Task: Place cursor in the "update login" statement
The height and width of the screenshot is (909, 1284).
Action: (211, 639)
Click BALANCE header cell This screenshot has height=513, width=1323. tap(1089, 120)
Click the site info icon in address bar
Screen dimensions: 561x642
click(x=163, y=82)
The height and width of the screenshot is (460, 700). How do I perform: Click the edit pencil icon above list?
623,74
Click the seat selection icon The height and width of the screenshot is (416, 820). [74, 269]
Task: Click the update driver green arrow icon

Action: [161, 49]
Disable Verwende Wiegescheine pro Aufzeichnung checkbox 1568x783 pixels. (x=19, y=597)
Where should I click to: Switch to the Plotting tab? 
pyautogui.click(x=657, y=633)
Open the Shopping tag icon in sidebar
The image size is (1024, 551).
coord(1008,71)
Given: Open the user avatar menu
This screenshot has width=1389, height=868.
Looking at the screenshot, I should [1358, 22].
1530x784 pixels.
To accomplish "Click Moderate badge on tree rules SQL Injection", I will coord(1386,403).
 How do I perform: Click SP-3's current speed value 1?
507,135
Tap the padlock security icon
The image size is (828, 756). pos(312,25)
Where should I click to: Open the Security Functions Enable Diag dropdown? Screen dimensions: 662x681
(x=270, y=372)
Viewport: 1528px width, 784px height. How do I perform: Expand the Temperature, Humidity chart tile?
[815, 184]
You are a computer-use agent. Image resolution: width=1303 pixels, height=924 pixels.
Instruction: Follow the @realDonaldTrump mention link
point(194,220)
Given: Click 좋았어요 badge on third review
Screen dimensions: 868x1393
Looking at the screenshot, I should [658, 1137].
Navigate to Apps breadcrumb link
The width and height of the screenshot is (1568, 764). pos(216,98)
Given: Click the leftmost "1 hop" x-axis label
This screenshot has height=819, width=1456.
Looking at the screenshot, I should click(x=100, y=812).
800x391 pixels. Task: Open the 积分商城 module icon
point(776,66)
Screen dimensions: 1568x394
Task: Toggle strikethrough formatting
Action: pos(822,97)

What to produce: Extract each line of the data above that contains the word "Open", reproducing the lines in full.

Output of the task:
Open the Shopping tag icon in sidebar
Given: Open the user avatar menu
Where should I click to: Open the Security Functions Enable Diag dropdown? Screen dimensions: 662x681
800x391 pixels. Task: Open the 积分商城 module icon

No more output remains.